* **Task description**
All of the data is to be copied word for word.

*** Opening Supplied records ***

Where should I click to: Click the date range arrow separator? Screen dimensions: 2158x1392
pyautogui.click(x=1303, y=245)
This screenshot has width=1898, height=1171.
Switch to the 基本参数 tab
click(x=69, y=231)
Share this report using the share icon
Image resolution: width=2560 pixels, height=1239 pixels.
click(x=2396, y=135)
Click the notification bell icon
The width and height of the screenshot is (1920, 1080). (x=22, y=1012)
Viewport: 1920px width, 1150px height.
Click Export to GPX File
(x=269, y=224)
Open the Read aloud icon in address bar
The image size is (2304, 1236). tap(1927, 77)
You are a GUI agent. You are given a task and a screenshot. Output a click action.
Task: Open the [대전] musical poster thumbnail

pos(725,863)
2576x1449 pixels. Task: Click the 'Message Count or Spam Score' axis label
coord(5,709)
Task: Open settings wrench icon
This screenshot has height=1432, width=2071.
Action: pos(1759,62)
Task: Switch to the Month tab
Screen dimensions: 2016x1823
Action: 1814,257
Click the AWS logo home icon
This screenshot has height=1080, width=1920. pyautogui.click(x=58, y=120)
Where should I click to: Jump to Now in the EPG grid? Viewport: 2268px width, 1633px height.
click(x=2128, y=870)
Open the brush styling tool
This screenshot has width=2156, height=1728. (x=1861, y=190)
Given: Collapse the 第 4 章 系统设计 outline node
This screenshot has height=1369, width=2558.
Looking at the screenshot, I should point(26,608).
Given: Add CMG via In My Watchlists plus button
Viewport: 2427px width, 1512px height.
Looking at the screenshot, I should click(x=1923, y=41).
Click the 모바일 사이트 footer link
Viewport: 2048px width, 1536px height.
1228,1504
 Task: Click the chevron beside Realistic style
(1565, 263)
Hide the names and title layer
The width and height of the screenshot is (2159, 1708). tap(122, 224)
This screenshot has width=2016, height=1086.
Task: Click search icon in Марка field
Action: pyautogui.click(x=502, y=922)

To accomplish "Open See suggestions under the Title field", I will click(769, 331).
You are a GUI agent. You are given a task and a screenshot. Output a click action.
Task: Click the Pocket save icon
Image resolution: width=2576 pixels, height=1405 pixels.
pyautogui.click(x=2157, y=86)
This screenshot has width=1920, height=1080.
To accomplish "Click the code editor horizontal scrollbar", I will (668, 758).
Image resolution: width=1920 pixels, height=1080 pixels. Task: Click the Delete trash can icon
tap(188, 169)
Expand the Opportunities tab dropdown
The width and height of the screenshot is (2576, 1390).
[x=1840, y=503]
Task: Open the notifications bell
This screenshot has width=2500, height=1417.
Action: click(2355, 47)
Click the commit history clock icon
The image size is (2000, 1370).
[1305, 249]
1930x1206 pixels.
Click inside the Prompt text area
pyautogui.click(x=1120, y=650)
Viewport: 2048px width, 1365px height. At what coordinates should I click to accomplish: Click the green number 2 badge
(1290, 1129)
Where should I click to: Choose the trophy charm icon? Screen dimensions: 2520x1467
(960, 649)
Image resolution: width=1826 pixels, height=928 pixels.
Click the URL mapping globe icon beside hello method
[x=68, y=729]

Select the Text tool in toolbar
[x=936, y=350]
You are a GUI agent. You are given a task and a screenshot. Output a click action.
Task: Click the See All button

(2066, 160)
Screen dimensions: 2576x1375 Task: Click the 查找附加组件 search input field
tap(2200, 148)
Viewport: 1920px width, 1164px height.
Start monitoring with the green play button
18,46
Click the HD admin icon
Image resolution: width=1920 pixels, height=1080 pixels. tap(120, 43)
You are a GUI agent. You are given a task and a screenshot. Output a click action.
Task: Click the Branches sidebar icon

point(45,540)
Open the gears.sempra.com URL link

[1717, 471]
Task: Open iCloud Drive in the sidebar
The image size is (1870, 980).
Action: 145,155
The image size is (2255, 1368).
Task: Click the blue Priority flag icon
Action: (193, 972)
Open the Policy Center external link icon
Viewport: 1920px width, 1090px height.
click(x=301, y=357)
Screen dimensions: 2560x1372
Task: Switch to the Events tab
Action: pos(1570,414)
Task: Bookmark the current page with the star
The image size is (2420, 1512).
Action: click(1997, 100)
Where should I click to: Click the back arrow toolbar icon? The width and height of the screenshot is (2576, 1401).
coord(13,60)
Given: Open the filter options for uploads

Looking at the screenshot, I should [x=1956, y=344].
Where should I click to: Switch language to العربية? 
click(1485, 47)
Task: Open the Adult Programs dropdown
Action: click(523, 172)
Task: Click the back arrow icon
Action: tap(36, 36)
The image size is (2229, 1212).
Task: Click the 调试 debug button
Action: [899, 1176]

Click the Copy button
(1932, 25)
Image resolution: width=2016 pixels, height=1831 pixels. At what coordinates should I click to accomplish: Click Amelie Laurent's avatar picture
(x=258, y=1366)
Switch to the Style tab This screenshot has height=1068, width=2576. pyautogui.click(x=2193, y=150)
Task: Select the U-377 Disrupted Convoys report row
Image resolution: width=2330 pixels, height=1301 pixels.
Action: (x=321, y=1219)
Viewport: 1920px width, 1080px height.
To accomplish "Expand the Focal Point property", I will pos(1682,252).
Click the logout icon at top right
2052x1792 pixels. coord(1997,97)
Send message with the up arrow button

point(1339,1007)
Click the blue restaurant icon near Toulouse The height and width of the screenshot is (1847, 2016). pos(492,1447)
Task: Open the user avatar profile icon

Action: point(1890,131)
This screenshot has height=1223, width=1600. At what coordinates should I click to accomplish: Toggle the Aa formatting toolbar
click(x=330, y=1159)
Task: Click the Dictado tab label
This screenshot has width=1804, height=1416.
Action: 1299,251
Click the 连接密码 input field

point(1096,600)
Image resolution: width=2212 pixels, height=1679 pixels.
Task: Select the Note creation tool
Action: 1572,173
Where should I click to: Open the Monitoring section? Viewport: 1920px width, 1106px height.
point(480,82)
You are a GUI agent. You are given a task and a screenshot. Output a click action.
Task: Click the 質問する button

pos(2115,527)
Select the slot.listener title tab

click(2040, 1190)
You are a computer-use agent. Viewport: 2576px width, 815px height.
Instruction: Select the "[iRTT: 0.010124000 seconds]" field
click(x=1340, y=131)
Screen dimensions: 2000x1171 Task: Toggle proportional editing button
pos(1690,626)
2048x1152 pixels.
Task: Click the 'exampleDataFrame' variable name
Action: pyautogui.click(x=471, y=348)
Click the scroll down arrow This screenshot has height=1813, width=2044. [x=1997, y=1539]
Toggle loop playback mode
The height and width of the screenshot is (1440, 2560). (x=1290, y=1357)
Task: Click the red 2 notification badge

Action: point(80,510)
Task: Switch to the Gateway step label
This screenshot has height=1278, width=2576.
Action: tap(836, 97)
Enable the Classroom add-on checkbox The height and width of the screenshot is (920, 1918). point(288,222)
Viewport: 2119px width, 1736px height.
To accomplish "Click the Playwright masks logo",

*** Closing Supplied records ***

* **Output of the task**
Where should I click to: Click the date range arrow separator? Screen dimensions: 2158x1392
pyautogui.click(x=1303, y=245)
This screenshot has width=1898, height=1171.
Switch to the 基本参数 tab
click(x=69, y=231)
Share this report using the share icon
Image resolution: width=2560 pixels, height=1239 pixels.
click(x=2396, y=135)
Click the notification bell icon
The width and height of the screenshot is (1920, 1080). (x=22, y=1012)
Viewport: 1920px width, 1150px height.
Click Export to GPX File
(x=269, y=224)
Open the Read aloud icon in address bar
The image size is (2304, 1236). tap(1927, 77)
You are a GUI agent. You are given a task and a screenshot. Output a click action.
Task: Open the [대전] musical poster thumbnail

pos(725,863)
2576x1449 pixels. Task: Click the 'Message Count or Spam Score' axis label
coord(5,709)
Task: Open settings wrench icon
This screenshot has height=1432, width=2071.
Action: pos(1759,62)
Task: Switch to the Month tab
Screen dimensions: 2016x1823
Action: 1814,257
Click the AWS logo home icon
This screenshot has height=1080, width=1920. pyautogui.click(x=58, y=120)
Where should I click to: Jump to Now in the EPG grid? Viewport: 2268px width, 1633px height.
click(x=2128, y=870)
Open the brush styling tool
This screenshot has width=2156, height=1728. (x=1861, y=190)
Given: Collapse the 第 4 章 系统设计 outline node
This screenshot has height=1369, width=2558.
Looking at the screenshot, I should point(26,608).
Given: Add CMG via In My Watchlists plus button
Viewport: 2427px width, 1512px height.
Looking at the screenshot, I should click(x=1923, y=41).
Click the 모바일 사이트 footer link
Viewport: 2048px width, 1536px height.
1228,1504
 Task: Click the chevron beside Realistic style
(1565, 263)
Hide the names and title layer
The width and height of the screenshot is (2159, 1708). tap(122, 224)
This screenshot has width=2016, height=1086.
Task: Click search icon in Марка field
Action: pyautogui.click(x=502, y=922)

To accomplish "Open See suggestions under the Title field", I will click(769, 331).
You are a GUI agent. You are given a task and a screenshot. Output a click action.
Task: Click the Pocket save icon
Image resolution: width=2576 pixels, height=1405 pixels.
pyautogui.click(x=2157, y=86)
This screenshot has width=1920, height=1080.
To accomplish "Click the code editor horizontal scrollbar", I will (668, 758).
Image resolution: width=1920 pixels, height=1080 pixels. Task: Click the Delete trash can icon
tap(188, 169)
Expand the Opportunities tab dropdown
The width and height of the screenshot is (2576, 1390).
[x=1840, y=503]
Task: Open the notifications bell
This screenshot has width=2500, height=1417.
Action: click(2355, 47)
Click the commit history clock icon
The image size is (2000, 1370).
[1305, 249]
1930x1206 pixels.
Click inside the Prompt text area
pyautogui.click(x=1120, y=650)
Viewport: 2048px width, 1365px height. At what coordinates should I click to accomplish: Click the green number 2 badge
(1290, 1129)
Where should I click to: Choose the trophy charm icon? Screen dimensions: 2520x1467
(960, 649)
Image resolution: width=1826 pixels, height=928 pixels.
Click the URL mapping globe icon beside hello method
[x=68, y=729]

Select the Text tool in toolbar
[x=936, y=350]
You are a GUI agent. You are given a task and a screenshot. Output a click action.
Task: Click the See All button

(2066, 160)
Screen dimensions: 2576x1375 Task: Click the 查找附加组件 search input field
tap(2200, 148)
Viewport: 1920px width, 1164px height.
Start monitoring with the green play button
18,46
Click the HD admin icon
Image resolution: width=1920 pixels, height=1080 pixels. tap(120, 43)
You are a GUI agent. You are given a task and a screenshot. Output a click action.
Task: Click the Branches sidebar icon

point(45,540)
Open the gears.sempra.com URL link

[1717, 471]
Task: Open iCloud Drive in the sidebar
The image size is (1870, 980).
Action: 145,155
The image size is (2255, 1368).
Task: Click the blue Priority flag icon
Action: (193, 972)
Open the Policy Center external link icon
Viewport: 1920px width, 1090px height.
click(x=301, y=357)
Screen dimensions: 2560x1372
Task: Switch to the Events tab
Action: pos(1570,414)
Task: Bookmark the current page with the star
The image size is (2420, 1512).
Action: click(1997, 100)
Where should I click to: Click the back arrow toolbar icon? The width and height of the screenshot is (2576, 1401).
coord(13,60)
Given: Open the filter options for uploads

Looking at the screenshot, I should [x=1956, y=344].
Where should I click to: Switch language to العربية? 
click(1485, 47)
Task: Open the Adult Programs dropdown
Action: click(523, 172)
Task: Click the back arrow icon
Action: tap(36, 36)
The image size is (2229, 1212).
Task: Click the 调试 debug button
Action: [899, 1176]

Click the Copy button
(1932, 25)
Image resolution: width=2016 pixels, height=1831 pixels. At what coordinates should I click to accomplish: Click Amelie Laurent's avatar picture
(x=258, y=1366)
Switch to the Style tab This screenshot has height=1068, width=2576. pyautogui.click(x=2193, y=150)
Task: Select the U-377 Disrupted Convoys report row
Image resolution: width=2330 pixels, height=1301 pixels.
Action: (x=321, y=1219)
Viewport: 1920px width, 1080px height.
To accomplish "Expand the Focal Point property", I will pos(1682,252).
Click the logout icon at top right
2052x1792 pixels. coord(1997,97)
Send message with the up arrow button

point(1339,1007)
Click the blue restaurant icon near Toulouse The height and width of the screenshot is (1847, 2016). pos(492,1447)
Task: Open the user avatar profile icon

Action: point(1890,131)
This screenshot has height=1223, width=1600. At what coordinates should I click to accomplish: Toggle the Aa formatting toolbar
click(x=330, y=1159)
Task: Click the Dictado tab label
This screenshot has width=1804, height=1416.
Action: 1299,251
Click the 连接密码 input field

point(1096,600)
Image resolution: width=2212 pixels, height=1679 pixels.
Task: Select the Note creation tool
Action: 1572,173
Where should I click to: Open the Monitoring section? Viewport: 1920px width, 1106px height.
point(480,82)
You are a GUI agent. You are given a task and a screenshot. Output a click action.
Task: Click the 質問する button

pos(2115,527)
Select the slot.listener title tab

click(2040, 1190)
You are a computer-use agent. Viewport: 2576px width, 815px height.
Instruction: Select the "[iRTT: 0.010124000 seconds]" field
click(x=1340, y=131)
Screen dimensions: 2000x1171 Task: Toggle proportional editing button
pos(1690,626)
2048x1152 pixels.
Task: Click the 'exampleDataFrame' variable name
Action: pyautogui.click(x=471, y=348)
Click the scroll down arrow This screenshot has height=1813, width=2044. [x=1997, y=1539]
Toggle loop playback mode
The height and width of the screenshot is (1440, 2560). (x=1290, y=1357)
Task: Click the red 2 notification badge

Action: point(80,510)
Task: Switch to the Gateway step label
This screenshot has height=1278, width=2576.
Action: tap(836, 97)
Enable the Classroom add-on checkbox The height and width of the screenshot is (920, 1918). point(288,222)
Viewport: 2119px width, 1736px height.
To accomplish "Click the Playwright masks logo",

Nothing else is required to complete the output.